Source text
QuanluZhang commented 4 years ago

if name == "main":

parser = argparse.ArgumentParser()

parser.add_argument("--image_folder", type=str, default="data/demo_data/image_ori/", help="path to dataset")

parser.add_argument("--model_def", type=str, default="config/geely_yolo3d.cfg", help="path to model definition file")

# parser.add_argument("--weights_path", type=str, default="weights/yolov3.weights", help="path to weights file")

parser.add_argument("--class_path", type=str, default="data/geely.names", help="path to class label file")

parser.add_argument("--conf_thres", type=float, default=0.5, help="object confidence threshold")

parser.add_argument("--nms_thres", type=float, default=0.5, help="iou thresshold for non-maximum suppression")

parser.add_argument("--batch_size", type=int, default=1, help="size of the batches")

parser.add_argument("--n_cpu", type=int, default=0, help="number of cpu threads to use during batch generation")

parser.add_argument("--img_size", type=int, default=(192, 640), help="size of each image dimension")

parser.add_argument("--weights_path", type=str, default='./weights/best_model_Epoch_1060_step_619624_mAP_0.7210_lr_0.0001', help="path to checkpoint model")

opt = parser.parse_args()

# print(opt)

device = torch.device("cuda" if torch.cuda.is_available() else "cpu")

# config_list = [{'sparsity': 1, 'op_types': ['Conv2d']}]

model = Darknet(opt.model_def, img_size=opt.img_size).to(device)

model.load_state_dict(torch.load(opt.weights_path))

if compression == 'prune':
    print('do prune')
    config_list = [{ 'sparsity': 0.2, 'op_types': ['default'] }]##Conv2d
    pruner = L1FilterPruner(model, config_list)
    # pruner = ActivationMeanRankFilterPruner(model, config_list)
    pruner.compress()
    pruner.export_model('model.pth', 'mask.pth')

"""model inference time"""
if do_speedup_detection:
    # Get dataloader
    dataloader = DataLoader(
        ImageFolder(opt.image_folder, img_size=opt.img_size),
        batch_size=opt.batch_size,
        shuffle=False,
        num_workers=opt.n_cpu,
    )

Data rows
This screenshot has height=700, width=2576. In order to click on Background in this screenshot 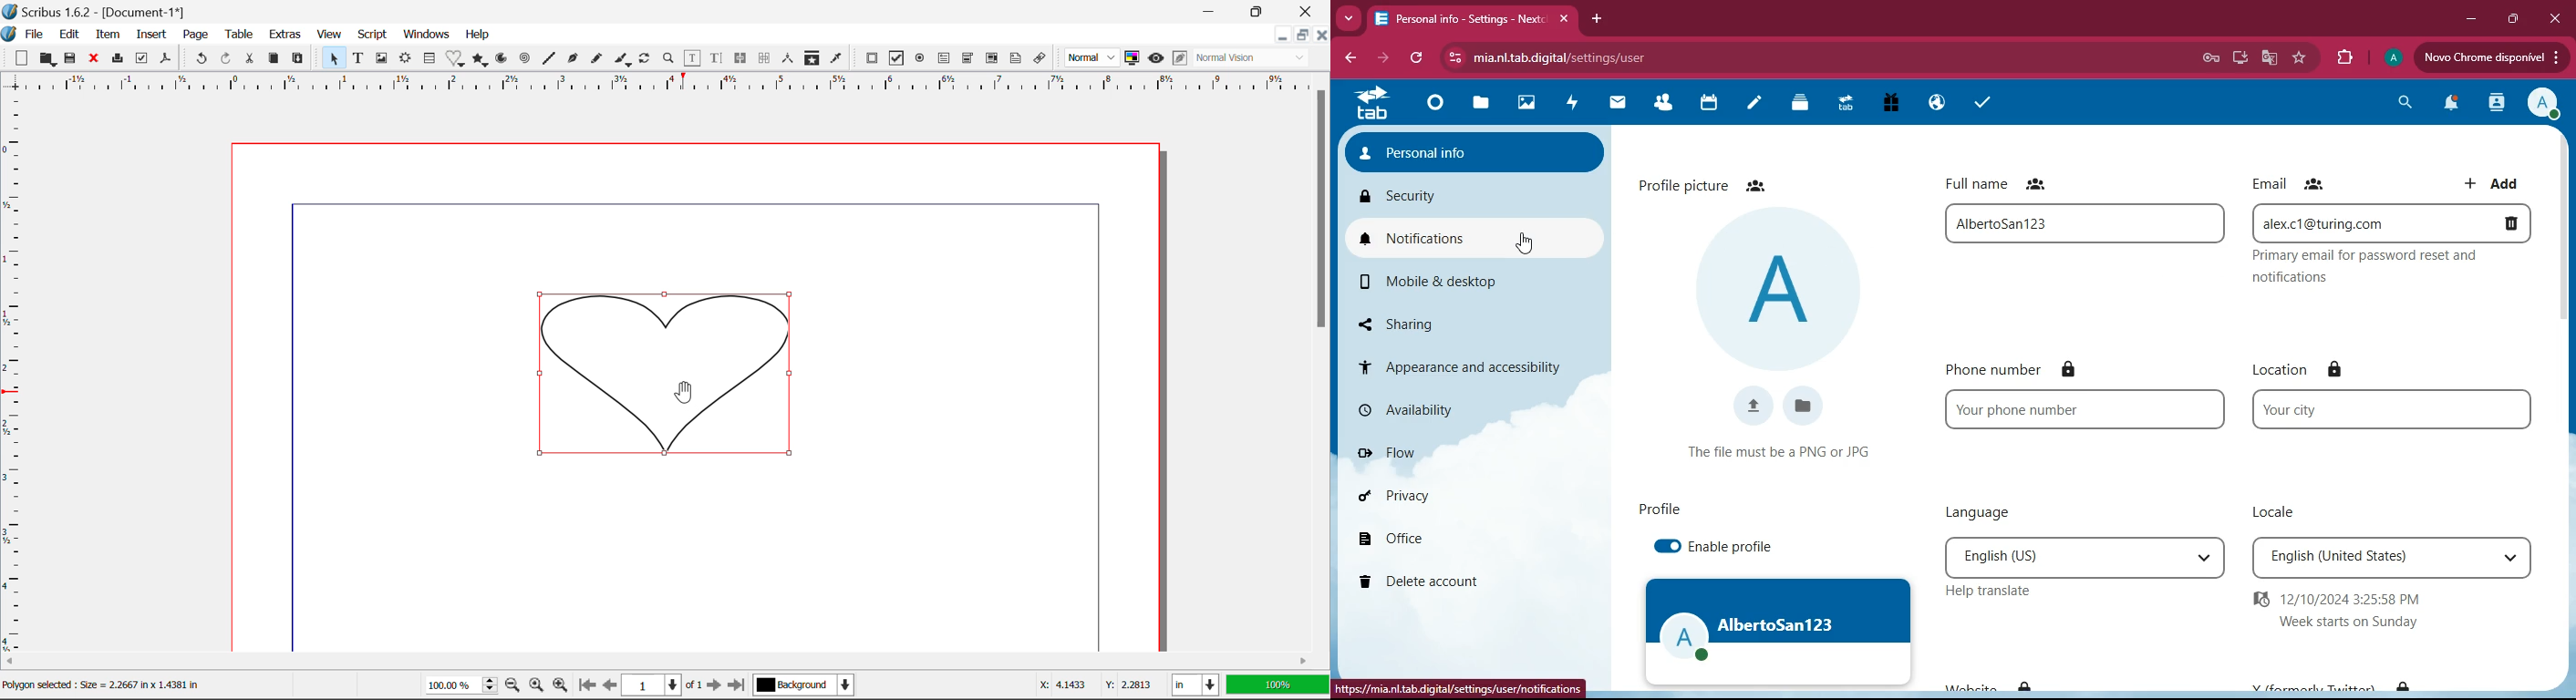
* * *
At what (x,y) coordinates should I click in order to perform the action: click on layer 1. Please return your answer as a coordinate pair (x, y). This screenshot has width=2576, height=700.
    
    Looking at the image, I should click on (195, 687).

Prompt
Reproduce the part of the code excerpt that opens with the words containing "opt = parser.parse_args()" and closes with "model = Darknet(opt.model_def, img_size=opt.img_size).to(device)". The items are separate material, apart from the code excerpt.

Expected answer
opt = parser.parse_args()

# print(opt)

device = torch.device("cuda" if torch.cuda.is_available() else "cpu")

# config_list = [{'sparsity': 1, 'op_types': ['Conv2d']}]

model = Darknet(opt.model_def, img_size=opt.img_size).to(device)